Nuestro héroe avanzó con los demás. Ninguno hablaba. Teléfonos apagados, miradas tensas. Se distinguían bien en la oscuridad, gracias a la luna, que estaba llenándose. De pronto, el sordo ruido de un motor fueraborda. Llega la neumática, una sombra negra deslizándose hasta la orilla como un fantasma silencioso. Saltan tres hombres, que no dicen palabra: comienzan a descargar. Augusto se pone en movimiento. Forman una cadena entre todos, para trasladar los bultos más rápido hacia las rocas. Augusto es el primero. Dos veces se le caen a la arena mojada, haciendo ¡chof! y llenándole el pernil de barro. Todo por mirar hacia el malecón, donde no se sentía nada. Reconocía las siluetas de las mujeres, asomadas al pretil. Ni una luz. Habían cegado las farolas con pintura negra, y la idea fascinó a Augusto por todo lo que tenía de previsora. A él jamás se le hubiera ocurrido. Gruñidos de fastidio del que les daba los fardos, al que no se le escapaba siquiera un monosílabo. Sin embargo le manifestó su enojo empotrándole el siguiente fardo en la barriga. Iba ataviados con guantes. Él no llevaba nada, y apenas sentía las manos, yertas. Tremendo error, pensó Augusto, y fue lo último que pensó antes de oír el grito.

—¡Niños, los civiles!

—¿Dónde?

—¡Aquí!

Augusto sintió una mano fuerte que le agarraba el hombro derecho. Oyó chillidos a su lado y el chapoteo que provocaba el intento de huida de algunos compañeros. Gemidos en la lejanía. Dos figuras negras derribando a otra, un poco más allá. Hacia el faro. Él se había quedado muy quieto, viendo lo que pasaba a su alrededor como en una película de cine a cámara lenta. Los de la lancha tiraron varios fardos y lograron ponerla en marcha antes de que los guardias civiles les prestaran atención. Cuando Augusto volvió a la realidad, notó humedecidos sus calzones, aquellos Calvin Klein de los que tan orgulloso se sentía. Se había meado encima.

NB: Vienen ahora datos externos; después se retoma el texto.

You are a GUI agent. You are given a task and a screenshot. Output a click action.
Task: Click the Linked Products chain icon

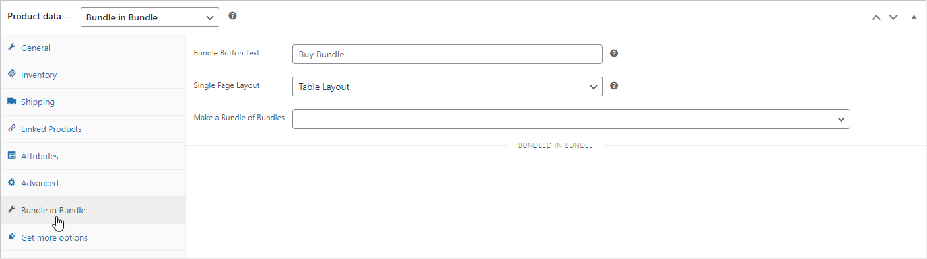click(x=11, y=129)
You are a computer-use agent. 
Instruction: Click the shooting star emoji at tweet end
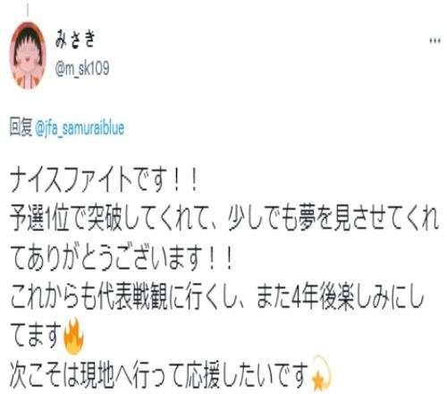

Esta historia no puede sino terminar con el más triste de los epílogos. La familia de nuestro desgraciado aventurero, viendo que eran las 9 de la noche del día de Nochebuena y que Augusto no contestaba a ninguna de las angustiosas llamadas -al principio coléricas, luego preocupadas, al final abiertamente melodramáticas- de sus padres, decidió sentarse a la mesa. Había de todo, como era lo natural. El ambiente era tenso. Caras largas. Este niño nos va a matar con sus tonterías, decía el padre. Dónde estará mi hijo, musitaba en silencio la madre, infeliz mujer que no sabía dónde mirar ni en qué posar sus manos nervudas llenas de venas azules.

—Se va a enterar. Aquí se acabó el dinero para sus caprichos. Ni gimnasio ni ropa. A partir de ahora tendrá que trabajar. ¡Va a conocer lo que cuestan las cosas!¡Esto no se hace, tener a su madre así, el día de Nochebuena, sin dar señas desde ayer!

Así se expresaba rotundo el padre, mientras pelaba una pata rusa y comenzaba a llenar de casquería su plato, cuando sonó el timbre. Eran dos agentes de la Guardia Civil, perfectamente uniformados, con el rostro preñado de la circunspección de la Ley.

—¿Aquí vive Augusto Fulano de Tal?

—Sí, somos sus padres. ¿Le ha pasado algo?

—Van a tener que acompañarnos a comisaría. Está detenido por tráfico de drogas. Entre otras cosas

La madre comenzó a sollozar, apoyada en el hombro del padre. Éste, aún con los dedos húmedos de marisco, miraba a los policías con la mirada perdida de los boxeadores sonados. De fondo podían oírse villancicos flamencos. Sonaba ese que dice

qué dolor, 

qué dolor, 

una corona de espinas

Estaban dando en la Televisión la “Nochebuena Andaluza», de Canal Sur.